[Stored records]
--- START ---

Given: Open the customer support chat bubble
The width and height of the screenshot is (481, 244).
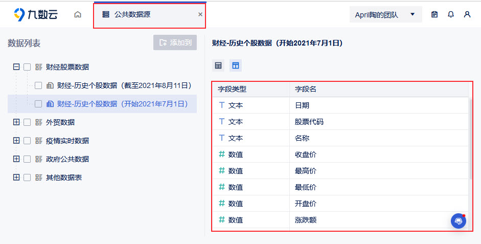Looking at the screenshot, I should pos(459,221).
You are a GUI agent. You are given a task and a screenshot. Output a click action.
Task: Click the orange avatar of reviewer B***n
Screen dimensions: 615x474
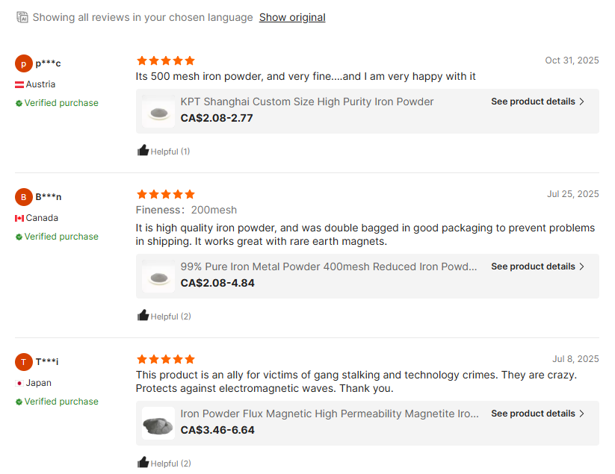tap(24, 197)
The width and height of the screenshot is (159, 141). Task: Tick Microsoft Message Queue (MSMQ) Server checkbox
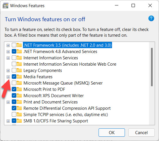(14, 83)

--- END ---

# Task description
Set down the data again, exactly, without images.

# Your response
Given: Open the customer support chat bubble
The width and height of the screenshot is (481, 244).
Looking at the screenshot, I should pos(459,221).
You are a GUI agent. You are given a task and a screenshot. Output a click action.
Task: Click the orange avatar of reviewer B***n
Screen dimensions: 615x474
tap(24, 197)
The width and height of the screenshot is (159, 141). Task: Tick Microsoft Message Queue (MSMQ) Server checkbox
(14, 83)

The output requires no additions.